Addiction is pretty hellish. I've ended up twice in hospital over the past month, firstly due to a gbl coma, nearly didn't make it that had my parents not found me in time. Didn't stop me wanting more drugs though so I went on a heroin binge Having never done it before i drank some methedone and smoked 3 bags in a session. As a result nearly got run over, was incoherent and back to the hospital i go. The hospital now informs me I have leisons on my brain and my liver and kidneys are fucked due to the amount of CWE's i've done over the past. I still don't forsee myself quitting drugs even though it might be slowly killing me...i just can't stop.
 
OMG, I hate depression so much, I got depressed for different reasons, but in the end it leads you to the same place. I didn't attempt anything crazy, but I started a long road of opiate abuse. Since opiates make you feel happy instantly, you're probably less likely to attempt suicide. This is just my personal guess, I could be wrong though.

They say that most people were glad they failed an attempted suicide.
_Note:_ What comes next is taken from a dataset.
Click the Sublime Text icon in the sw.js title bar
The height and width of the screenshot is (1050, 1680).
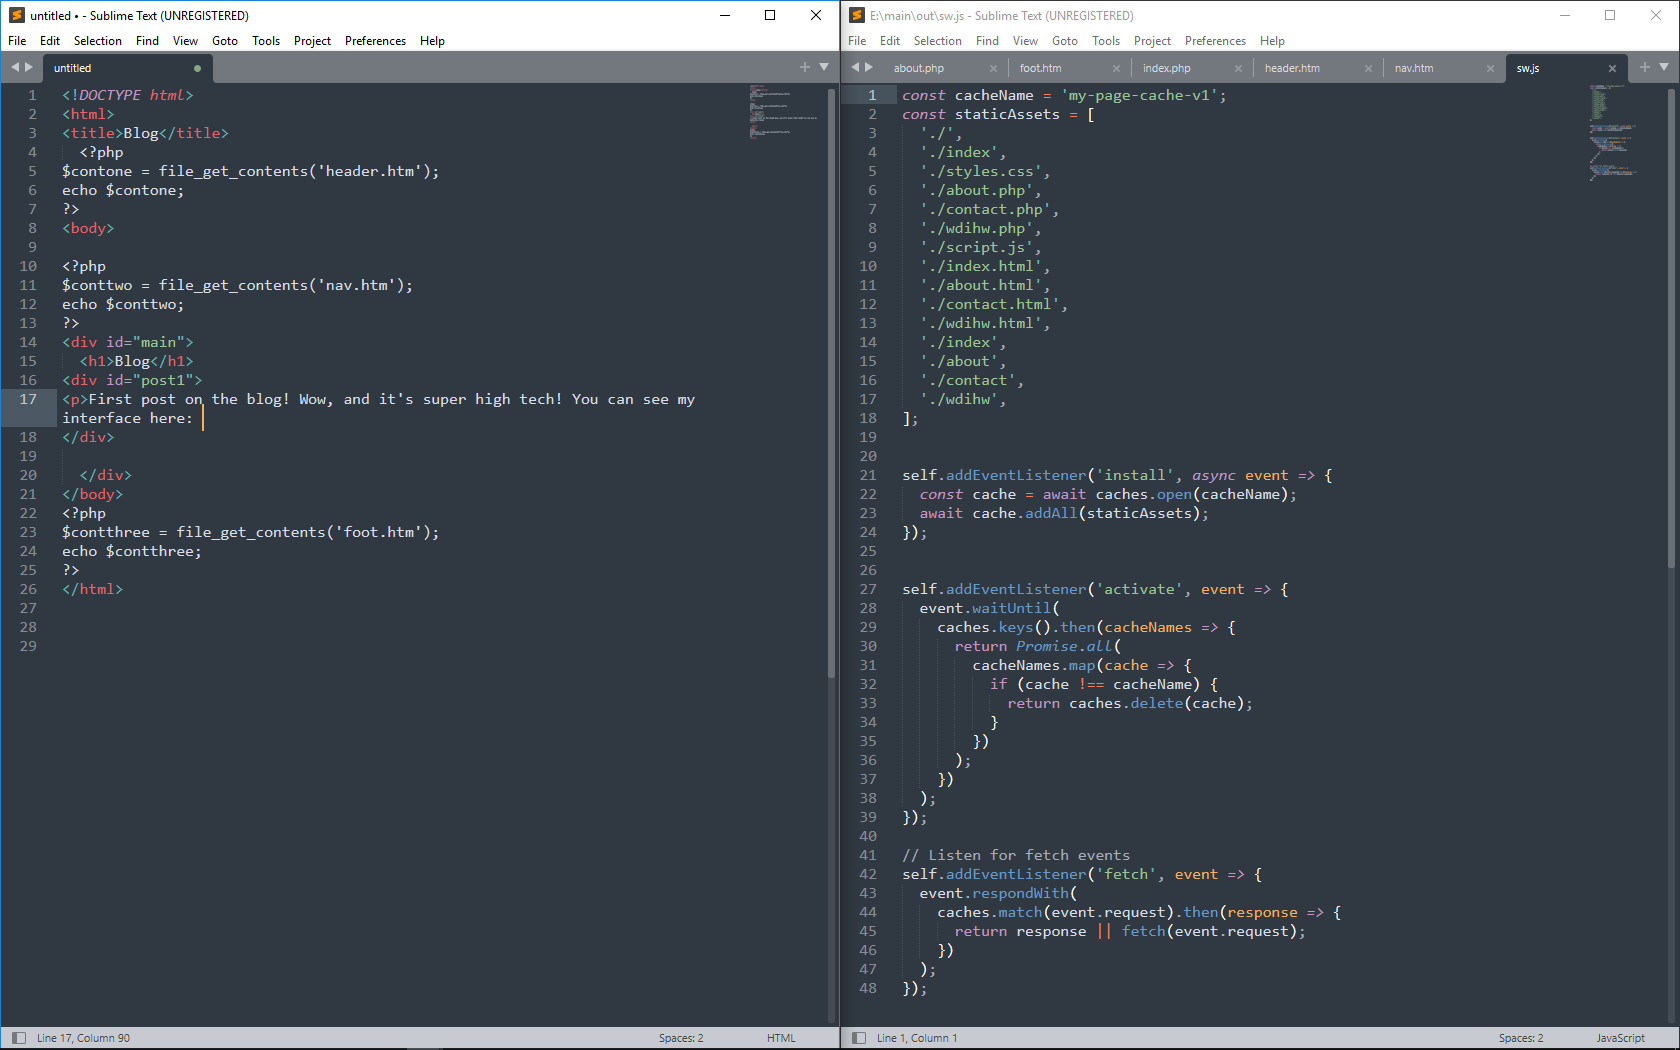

You'll get over this, and you live and learn.
 
Why did you try to kill yourself with amphetamines? Surely you would've realized the pain that such an attempt would entail?

Did they know it was deliberate OD? Anyway use your time in hospital to relax, do some reading and just chill-out why reflecting about the good things in life.

The very odds that we are actually live conscious beings is mindboggling, so don't throw it away.
 
my ex is talking to me again, i took her out to dinner tonight. I still love her so much. and we have decided to see each other 1nce a week.

and its true, people take me more seriously now even tho it wasn't originally my intentions.

As someone said before, be very careful with that situation.

I know I found it far too hard to see my ex- with other guys after we broke up so I was forced to cut her completely out of my life like a cancer, as well as friends who were more close to her. It was hard at first, but after a fews months I am happier than I have ever been.

Also look around for another girl. Once you sleep with someone else you will reduce your care for your ex- dramatically, with any luck you may even begin to dislike her in certain ways. There's something to do with the biochemistry of "love" here, it's telling your subconscience to keep walking.